Collected data entries:
§ §
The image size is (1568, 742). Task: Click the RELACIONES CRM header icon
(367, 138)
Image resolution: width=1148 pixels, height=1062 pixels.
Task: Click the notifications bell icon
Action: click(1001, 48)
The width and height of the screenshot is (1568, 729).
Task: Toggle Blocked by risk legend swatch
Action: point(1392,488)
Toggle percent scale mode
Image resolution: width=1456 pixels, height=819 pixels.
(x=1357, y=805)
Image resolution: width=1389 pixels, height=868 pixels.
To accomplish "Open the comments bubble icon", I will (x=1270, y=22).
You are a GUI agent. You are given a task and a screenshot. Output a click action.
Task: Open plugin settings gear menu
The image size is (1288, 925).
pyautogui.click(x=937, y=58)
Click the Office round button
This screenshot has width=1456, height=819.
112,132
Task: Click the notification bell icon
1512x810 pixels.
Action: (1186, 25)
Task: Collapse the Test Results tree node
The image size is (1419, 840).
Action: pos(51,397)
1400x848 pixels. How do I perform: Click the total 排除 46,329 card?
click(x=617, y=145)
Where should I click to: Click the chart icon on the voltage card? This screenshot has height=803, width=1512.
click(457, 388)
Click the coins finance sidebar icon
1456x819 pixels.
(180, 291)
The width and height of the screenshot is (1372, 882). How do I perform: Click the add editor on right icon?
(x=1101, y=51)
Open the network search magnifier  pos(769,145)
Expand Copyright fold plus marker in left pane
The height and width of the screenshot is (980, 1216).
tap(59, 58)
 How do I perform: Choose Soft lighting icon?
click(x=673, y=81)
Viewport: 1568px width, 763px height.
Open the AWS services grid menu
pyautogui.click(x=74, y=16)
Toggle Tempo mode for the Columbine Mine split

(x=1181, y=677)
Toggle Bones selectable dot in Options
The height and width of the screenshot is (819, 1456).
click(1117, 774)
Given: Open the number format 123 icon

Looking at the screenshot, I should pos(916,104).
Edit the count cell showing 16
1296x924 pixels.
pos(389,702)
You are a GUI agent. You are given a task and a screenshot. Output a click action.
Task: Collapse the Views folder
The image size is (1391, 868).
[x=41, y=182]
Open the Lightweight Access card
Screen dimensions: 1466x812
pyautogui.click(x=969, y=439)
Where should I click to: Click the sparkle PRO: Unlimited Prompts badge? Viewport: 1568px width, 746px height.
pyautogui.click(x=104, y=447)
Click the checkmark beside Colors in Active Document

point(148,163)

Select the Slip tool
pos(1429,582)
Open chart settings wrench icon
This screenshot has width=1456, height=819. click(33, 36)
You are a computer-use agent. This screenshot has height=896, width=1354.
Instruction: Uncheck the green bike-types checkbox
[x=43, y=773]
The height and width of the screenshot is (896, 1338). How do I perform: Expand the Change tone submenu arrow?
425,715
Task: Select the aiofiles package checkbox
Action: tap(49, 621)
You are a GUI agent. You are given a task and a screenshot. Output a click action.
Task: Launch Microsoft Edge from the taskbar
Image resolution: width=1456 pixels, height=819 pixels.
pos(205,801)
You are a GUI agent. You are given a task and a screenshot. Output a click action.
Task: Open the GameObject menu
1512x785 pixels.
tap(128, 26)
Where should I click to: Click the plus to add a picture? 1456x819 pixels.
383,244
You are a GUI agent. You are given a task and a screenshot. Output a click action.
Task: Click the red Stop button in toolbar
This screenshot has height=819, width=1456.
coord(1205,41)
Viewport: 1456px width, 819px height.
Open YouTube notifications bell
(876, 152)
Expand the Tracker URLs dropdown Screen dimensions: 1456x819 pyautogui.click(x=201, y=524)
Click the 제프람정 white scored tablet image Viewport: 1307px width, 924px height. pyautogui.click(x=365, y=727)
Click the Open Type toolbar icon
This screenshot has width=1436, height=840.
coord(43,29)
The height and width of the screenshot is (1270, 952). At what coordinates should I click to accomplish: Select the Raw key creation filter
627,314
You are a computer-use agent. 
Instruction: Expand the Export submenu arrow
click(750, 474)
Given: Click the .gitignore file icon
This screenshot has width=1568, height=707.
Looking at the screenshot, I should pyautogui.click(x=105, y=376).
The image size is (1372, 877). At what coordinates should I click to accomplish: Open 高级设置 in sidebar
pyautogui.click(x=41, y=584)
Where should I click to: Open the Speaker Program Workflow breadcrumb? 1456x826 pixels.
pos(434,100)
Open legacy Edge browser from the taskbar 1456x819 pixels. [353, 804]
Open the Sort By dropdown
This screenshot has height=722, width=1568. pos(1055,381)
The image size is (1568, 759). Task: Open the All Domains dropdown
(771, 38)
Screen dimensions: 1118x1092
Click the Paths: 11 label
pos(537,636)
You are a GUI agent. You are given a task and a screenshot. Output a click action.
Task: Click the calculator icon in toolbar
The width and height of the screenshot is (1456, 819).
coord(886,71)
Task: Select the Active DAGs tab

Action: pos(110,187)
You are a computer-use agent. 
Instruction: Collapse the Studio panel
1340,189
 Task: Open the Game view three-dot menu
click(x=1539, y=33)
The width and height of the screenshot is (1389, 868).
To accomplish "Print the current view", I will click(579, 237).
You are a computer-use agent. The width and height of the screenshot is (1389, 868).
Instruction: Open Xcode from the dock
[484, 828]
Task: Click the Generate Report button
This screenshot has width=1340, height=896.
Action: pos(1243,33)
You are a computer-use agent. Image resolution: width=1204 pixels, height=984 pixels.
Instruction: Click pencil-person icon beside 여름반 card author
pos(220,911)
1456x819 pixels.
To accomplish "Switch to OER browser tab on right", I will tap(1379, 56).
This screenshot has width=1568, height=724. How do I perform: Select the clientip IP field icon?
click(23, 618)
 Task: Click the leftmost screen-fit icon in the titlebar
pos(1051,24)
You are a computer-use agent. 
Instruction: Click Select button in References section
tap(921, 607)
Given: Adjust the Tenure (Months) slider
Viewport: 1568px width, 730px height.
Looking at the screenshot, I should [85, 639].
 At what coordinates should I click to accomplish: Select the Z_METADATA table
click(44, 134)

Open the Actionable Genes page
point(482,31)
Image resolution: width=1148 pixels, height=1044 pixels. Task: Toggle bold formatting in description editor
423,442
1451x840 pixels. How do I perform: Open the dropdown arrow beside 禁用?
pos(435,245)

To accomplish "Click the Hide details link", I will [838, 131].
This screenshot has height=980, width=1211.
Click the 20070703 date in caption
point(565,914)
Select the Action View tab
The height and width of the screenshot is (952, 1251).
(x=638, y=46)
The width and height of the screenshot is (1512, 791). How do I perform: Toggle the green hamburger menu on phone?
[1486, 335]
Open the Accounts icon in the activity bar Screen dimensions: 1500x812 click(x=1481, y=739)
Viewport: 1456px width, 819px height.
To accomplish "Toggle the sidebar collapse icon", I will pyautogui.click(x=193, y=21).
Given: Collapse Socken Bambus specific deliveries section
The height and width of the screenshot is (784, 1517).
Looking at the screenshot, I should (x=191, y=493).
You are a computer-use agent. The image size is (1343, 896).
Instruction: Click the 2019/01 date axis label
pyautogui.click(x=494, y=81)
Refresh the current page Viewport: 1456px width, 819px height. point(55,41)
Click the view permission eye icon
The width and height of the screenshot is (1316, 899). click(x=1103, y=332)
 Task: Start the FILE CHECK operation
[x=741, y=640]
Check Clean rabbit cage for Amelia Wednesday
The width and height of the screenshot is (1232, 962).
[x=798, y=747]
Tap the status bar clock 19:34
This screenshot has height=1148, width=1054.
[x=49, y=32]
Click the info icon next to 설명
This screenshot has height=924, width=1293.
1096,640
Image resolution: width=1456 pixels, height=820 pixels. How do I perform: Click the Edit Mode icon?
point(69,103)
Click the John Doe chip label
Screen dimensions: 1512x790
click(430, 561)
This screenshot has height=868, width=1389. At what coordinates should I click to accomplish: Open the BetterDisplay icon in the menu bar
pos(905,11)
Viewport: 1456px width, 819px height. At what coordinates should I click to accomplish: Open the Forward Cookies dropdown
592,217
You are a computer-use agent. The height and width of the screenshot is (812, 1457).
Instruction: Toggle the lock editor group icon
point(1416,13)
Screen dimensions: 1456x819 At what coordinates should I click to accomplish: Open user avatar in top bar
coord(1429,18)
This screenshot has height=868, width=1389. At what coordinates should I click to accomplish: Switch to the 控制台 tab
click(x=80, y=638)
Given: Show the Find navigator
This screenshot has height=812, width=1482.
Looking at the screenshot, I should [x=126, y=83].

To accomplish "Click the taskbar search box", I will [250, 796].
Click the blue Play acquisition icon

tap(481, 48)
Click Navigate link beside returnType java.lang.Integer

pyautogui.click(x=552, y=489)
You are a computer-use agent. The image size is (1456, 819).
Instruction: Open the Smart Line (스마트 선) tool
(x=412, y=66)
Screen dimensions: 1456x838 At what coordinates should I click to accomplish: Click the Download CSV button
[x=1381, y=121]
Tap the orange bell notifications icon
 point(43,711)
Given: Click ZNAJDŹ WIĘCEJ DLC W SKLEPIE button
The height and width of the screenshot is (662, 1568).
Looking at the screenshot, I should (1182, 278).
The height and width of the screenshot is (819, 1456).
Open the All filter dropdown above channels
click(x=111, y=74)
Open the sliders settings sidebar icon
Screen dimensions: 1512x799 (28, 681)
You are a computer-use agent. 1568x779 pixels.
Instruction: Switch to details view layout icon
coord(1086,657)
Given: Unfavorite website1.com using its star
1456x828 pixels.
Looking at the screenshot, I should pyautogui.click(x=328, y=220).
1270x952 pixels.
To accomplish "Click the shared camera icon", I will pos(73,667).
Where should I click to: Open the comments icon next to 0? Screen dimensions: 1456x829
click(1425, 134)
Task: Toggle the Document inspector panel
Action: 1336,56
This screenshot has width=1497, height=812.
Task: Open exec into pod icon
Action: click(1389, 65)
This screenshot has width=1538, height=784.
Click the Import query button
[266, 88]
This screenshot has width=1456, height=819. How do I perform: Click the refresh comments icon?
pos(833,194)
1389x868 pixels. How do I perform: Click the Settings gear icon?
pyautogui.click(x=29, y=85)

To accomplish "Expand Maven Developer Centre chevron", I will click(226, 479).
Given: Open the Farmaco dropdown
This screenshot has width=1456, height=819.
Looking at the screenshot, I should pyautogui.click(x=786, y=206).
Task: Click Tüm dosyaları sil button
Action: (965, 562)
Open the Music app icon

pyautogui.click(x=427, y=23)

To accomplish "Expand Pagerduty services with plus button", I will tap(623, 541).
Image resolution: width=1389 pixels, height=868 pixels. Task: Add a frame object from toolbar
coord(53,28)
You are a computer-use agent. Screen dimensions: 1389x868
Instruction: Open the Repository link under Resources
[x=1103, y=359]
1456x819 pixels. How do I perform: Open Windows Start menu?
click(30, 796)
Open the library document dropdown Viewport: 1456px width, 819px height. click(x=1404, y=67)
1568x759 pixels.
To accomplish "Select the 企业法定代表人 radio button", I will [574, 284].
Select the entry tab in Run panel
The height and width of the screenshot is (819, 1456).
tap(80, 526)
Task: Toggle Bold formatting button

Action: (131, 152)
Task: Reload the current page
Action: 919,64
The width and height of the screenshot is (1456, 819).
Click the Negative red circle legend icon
§ §
→ Exercise goal
Transcribe the lines above between the line holding "Image resolution: width=1148 pixels, height=1044" and the line holding "Given: Collapse Socken", inclusive, exactly as they stand and with nothing added.

→ Response to the exercise
Image resolution: width=1148 pixels, height=1044 pixels. Task: Toggle bold formatting in description editor
423,442
1451x840 pixels. How do I perform: Open the dropdown arrow beside 禁用?
pos(435,245)

To accomplish "Click the Hide details link", I will [838, 131].
This screenshot has height=980, width=1211.
Click the 20070703 date in caption
point(565,914)
Select the Action View tab
The height and width of the screenshot is (952, 1251).
(x=638, y=46)
The width and height of the screenshot is (1512, 791). How do I perform: Toggle the green hamburger menu on phone?
[1486, 335]
Open the Accounts icon in the activity bar Screen dimensions: 1500x812 click(x=1481, y=739)
Viewport: 1456px width, 819px height.
To accomplish "Toggle the sidebar collapse icon", I will pyautogui.click(x=193, y=21).
Given: Collapse Socken Bambus specific deliveries section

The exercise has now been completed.